Thu Oct 18 10:27:37 PDT 2007

> Add-delta smoothing is implemented in the latest version of SRILM.
> Try downloading the 1.5.4 (beta) version.  The options are 
> 
> 	-addsmooth d
> 	-addsmooth1 d
> 	-addsmooth2 d
> 	etc.
> 
> where d is the constant to add to each count.

Thanks Prof. for this new release and your quick answer. I will test it.

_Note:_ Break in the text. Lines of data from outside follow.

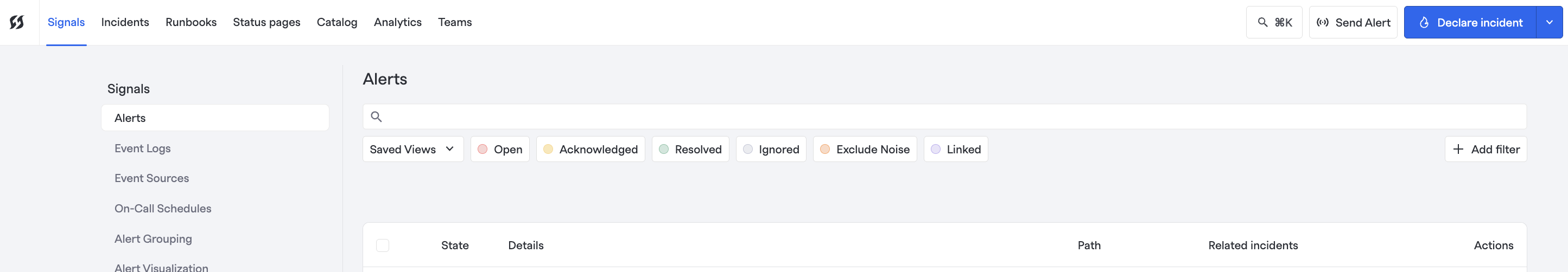Expand the Declare incident options arrow
This screenshot has width=1568, height=272.
coord(1549,22)
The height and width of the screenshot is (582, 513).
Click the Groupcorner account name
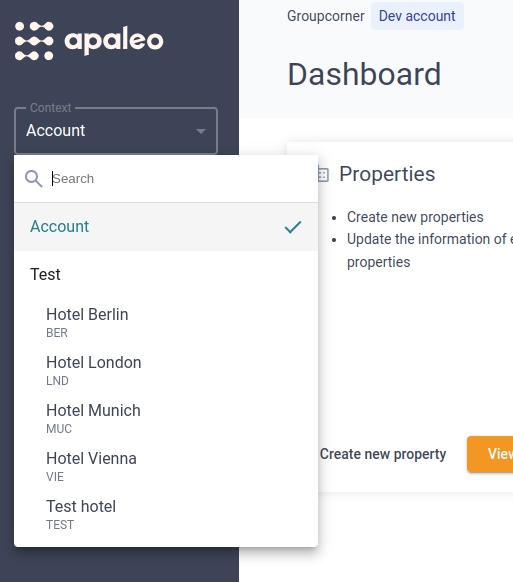coord(326,16)
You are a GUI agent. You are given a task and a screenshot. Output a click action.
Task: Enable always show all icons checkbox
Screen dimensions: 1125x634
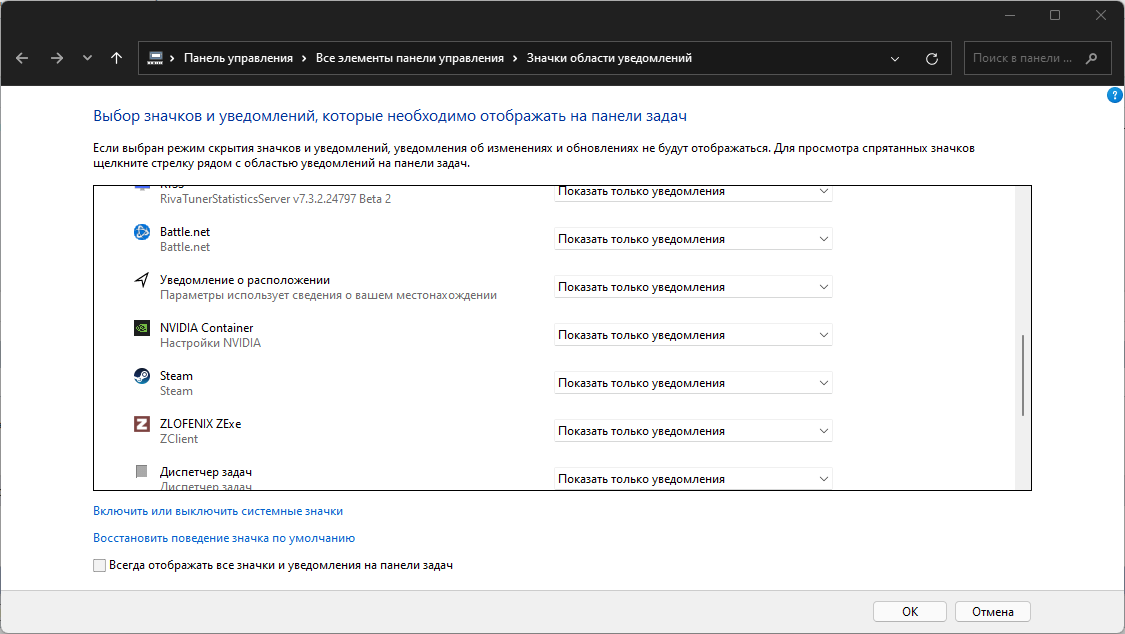tap(99, 565)
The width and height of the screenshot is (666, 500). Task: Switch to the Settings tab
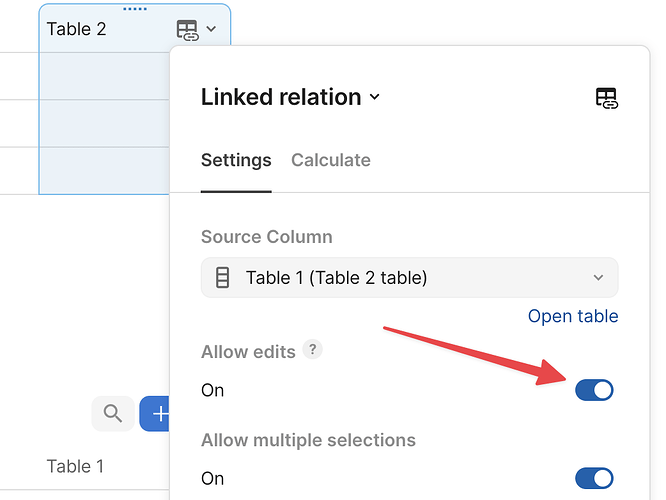point(236,160)
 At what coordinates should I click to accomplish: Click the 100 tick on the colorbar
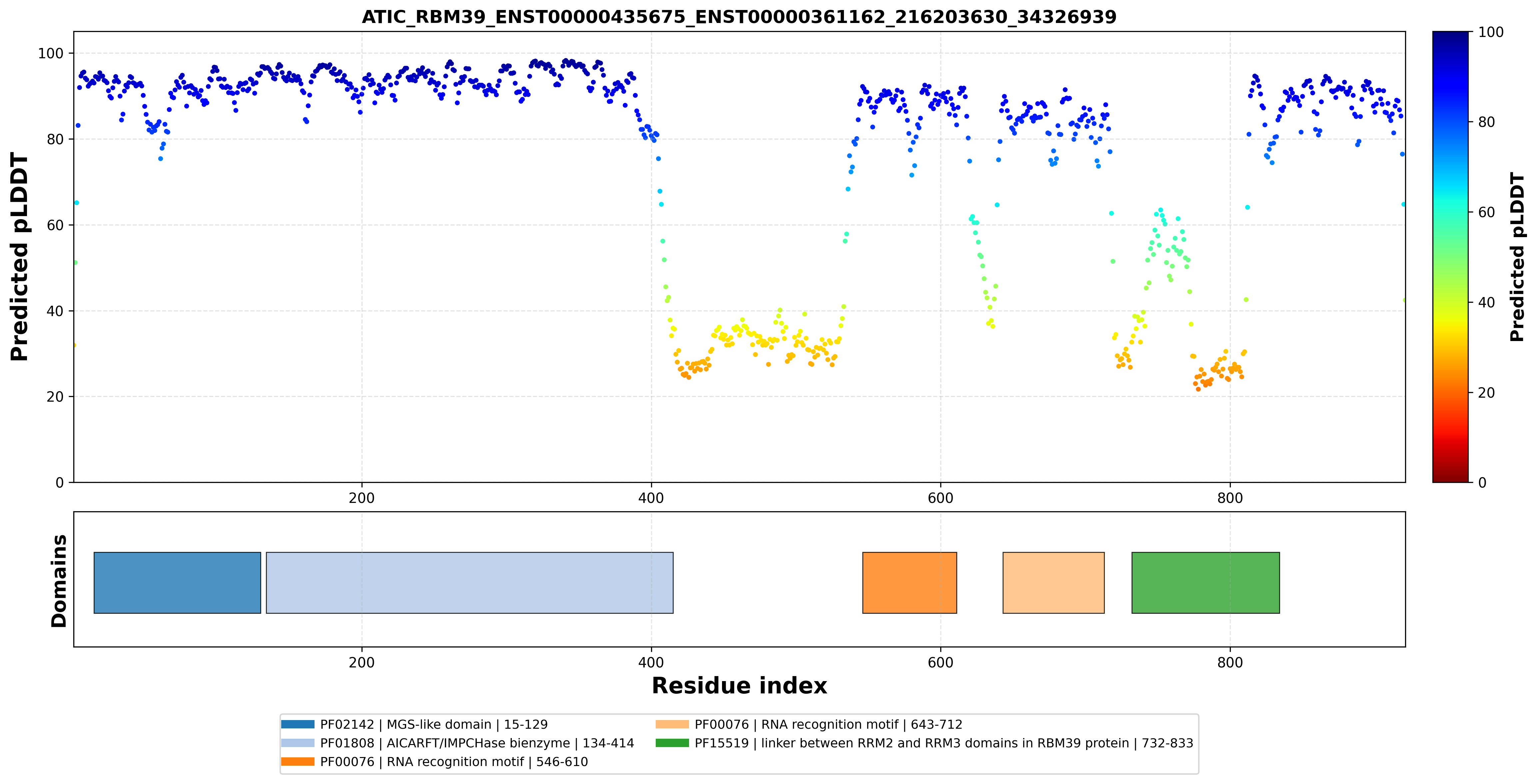point(1490,32)
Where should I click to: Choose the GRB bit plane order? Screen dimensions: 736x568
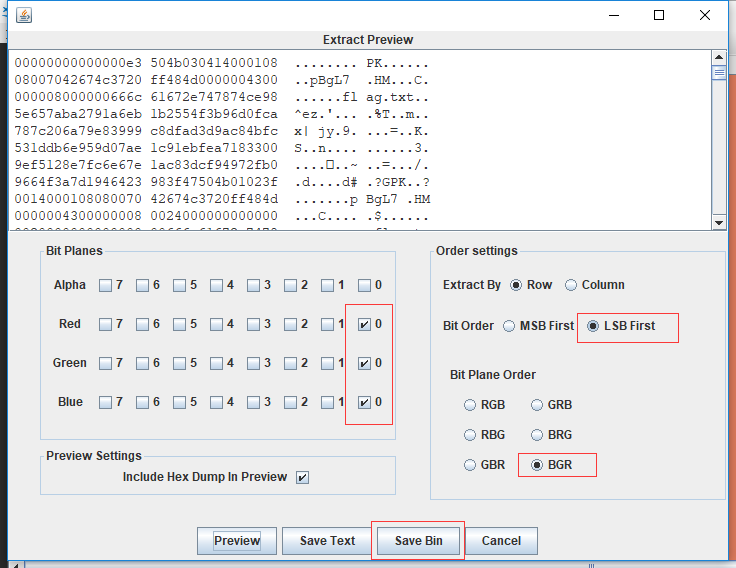[537, 405]
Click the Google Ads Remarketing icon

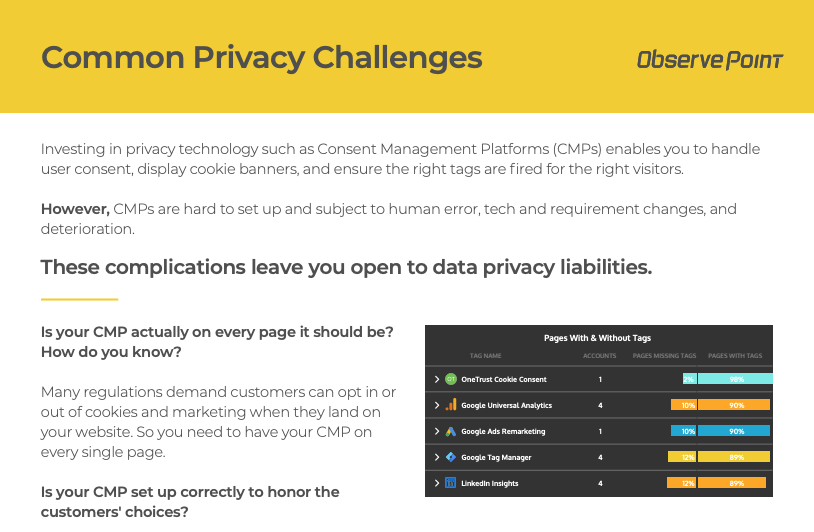point(451,431)
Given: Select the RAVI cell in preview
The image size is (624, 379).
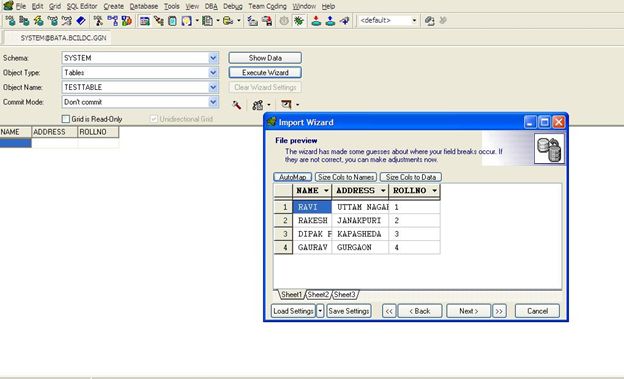Looking at the screenshot, I should [x=312, y=207].
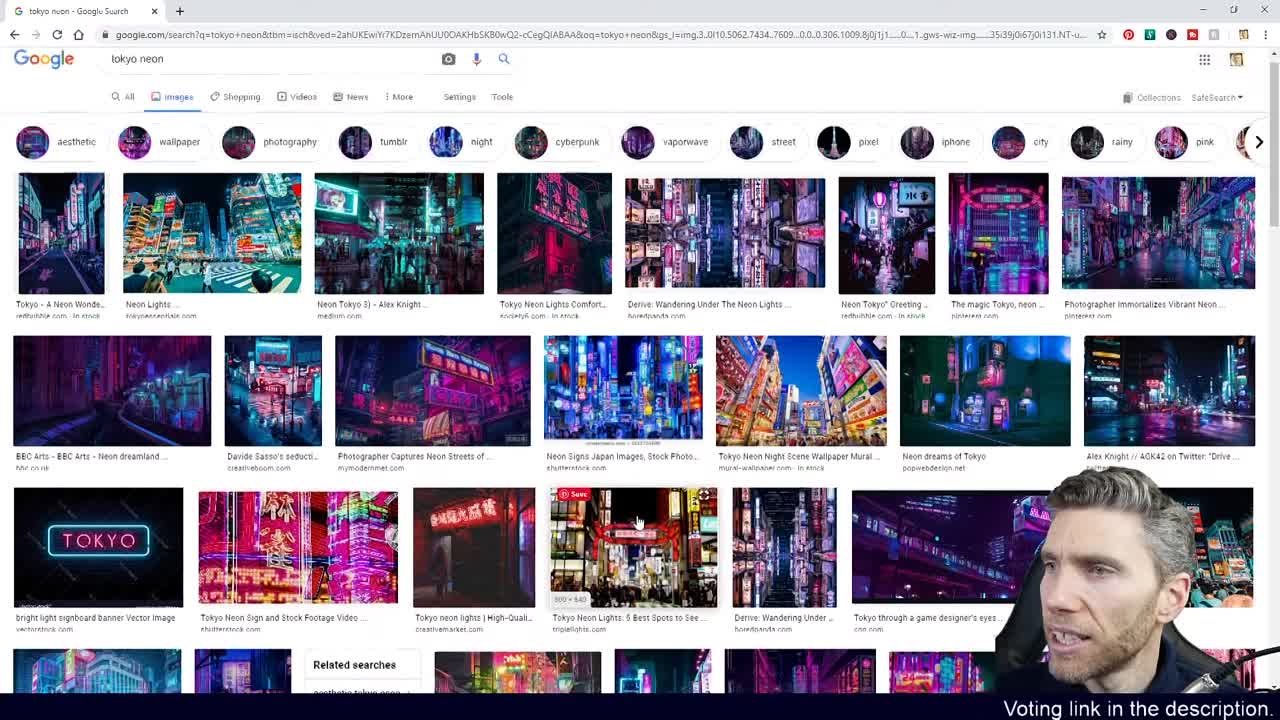The width and height of the screenshot is (1280, 720).
Task: Open the neon TOKYO sign banner thumbnail
Action: (98, 547)
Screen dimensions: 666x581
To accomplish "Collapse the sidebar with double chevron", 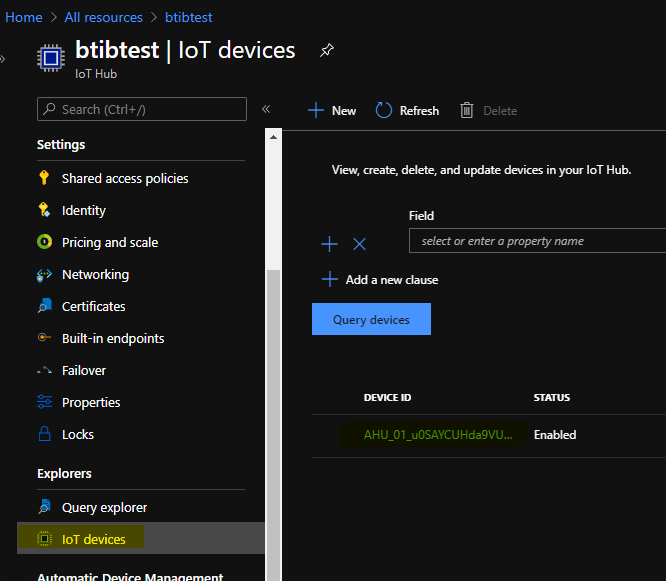I will tap(266, 109).
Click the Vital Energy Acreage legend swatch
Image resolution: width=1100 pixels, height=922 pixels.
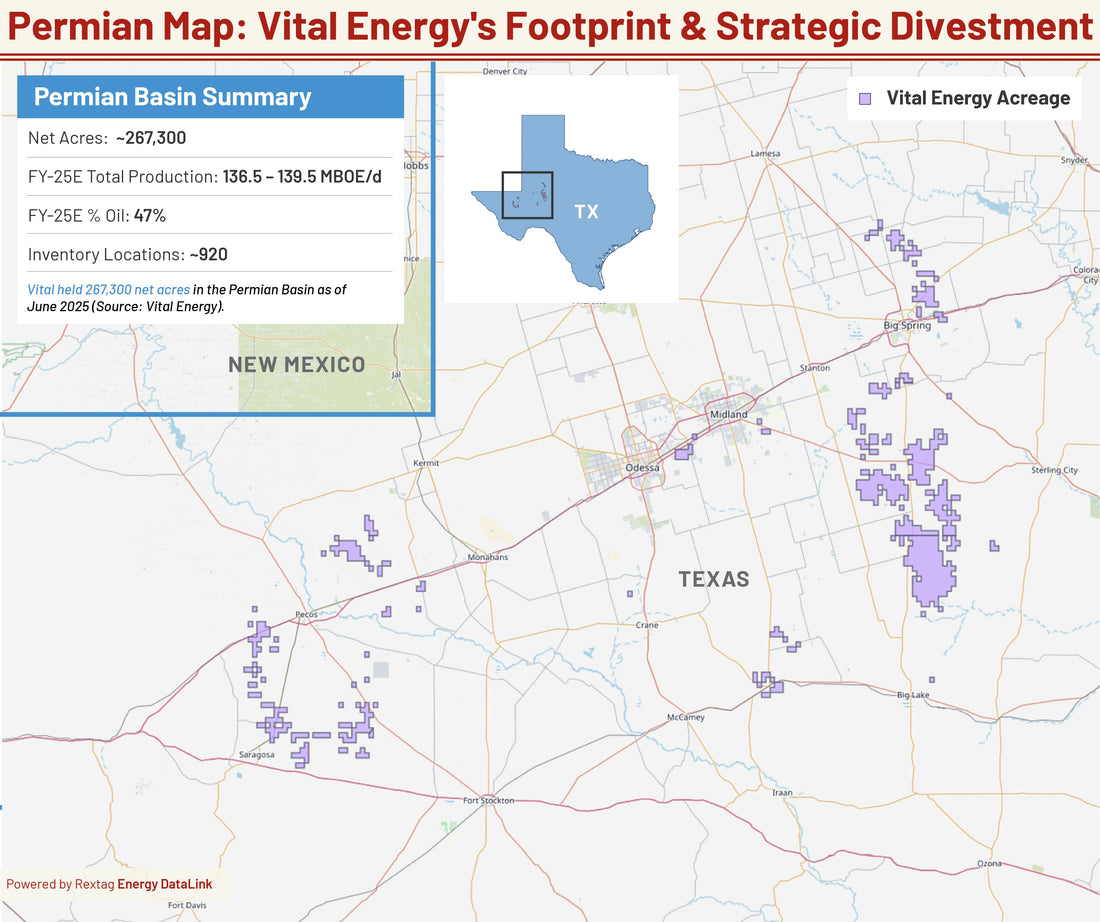coord(866,98)
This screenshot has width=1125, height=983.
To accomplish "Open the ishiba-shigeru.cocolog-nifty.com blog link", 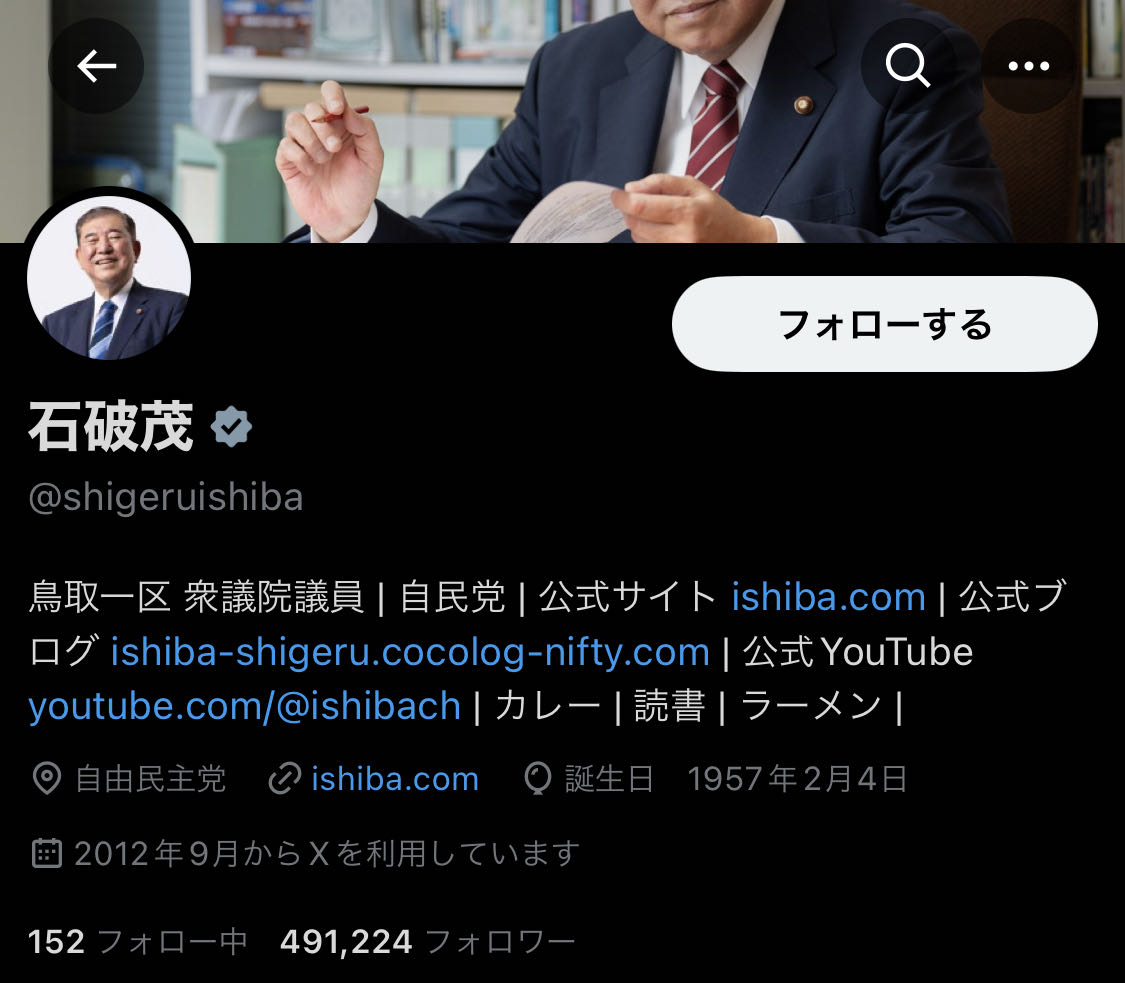I will (410, 652).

> I'm not sure exactly what method you are asking about, but deleted
> interpolation is implemented as the smoothing method used by the
> ngram-count -count-lm option.  ngram -count-lm is used to evaluate such
> an LM.  

currently the SW we have implements something like this:

P(w|h) = lambda_trig * P_3(w|h) + (1-lambda_trig)[lambda_big(P_2(w|h) + (1-lambda_big)[lambda_unig(P(w) + (1-lambda_unig)P(zerogram)]]

In all cases, the probability is calculated using the adding-delta smoothing technique. 

It is important to mention that in this equation, there is a global lambda_trig, lambda_big and lambda_unig values (i.e. this is like having just one bin, not as proposed by Jelinek where there is a different lambda for different bins). 

Previously, I had tried to use the -count-lm using the following configuration file:

order 3 
vocabsize 1002 
totalcount 74883 
mixweights 0 
0.5 0.5 0.5 
countmodulus 1 
counts train.counts

and after applying the EM algorithm I obtained the following values:

order 3
mixweights 0
 0.932452 0.894774 0.994639
countmodulus 1
vocabsize 1002
totalcount 74883
counts train.counts

but my PPL results were not as good as using the SW we have. 

Is it something wrong with the configuration file? or the problem is related with using Good-Turing instead of Adding-delta?

Thanks in advance,

Luis Fernando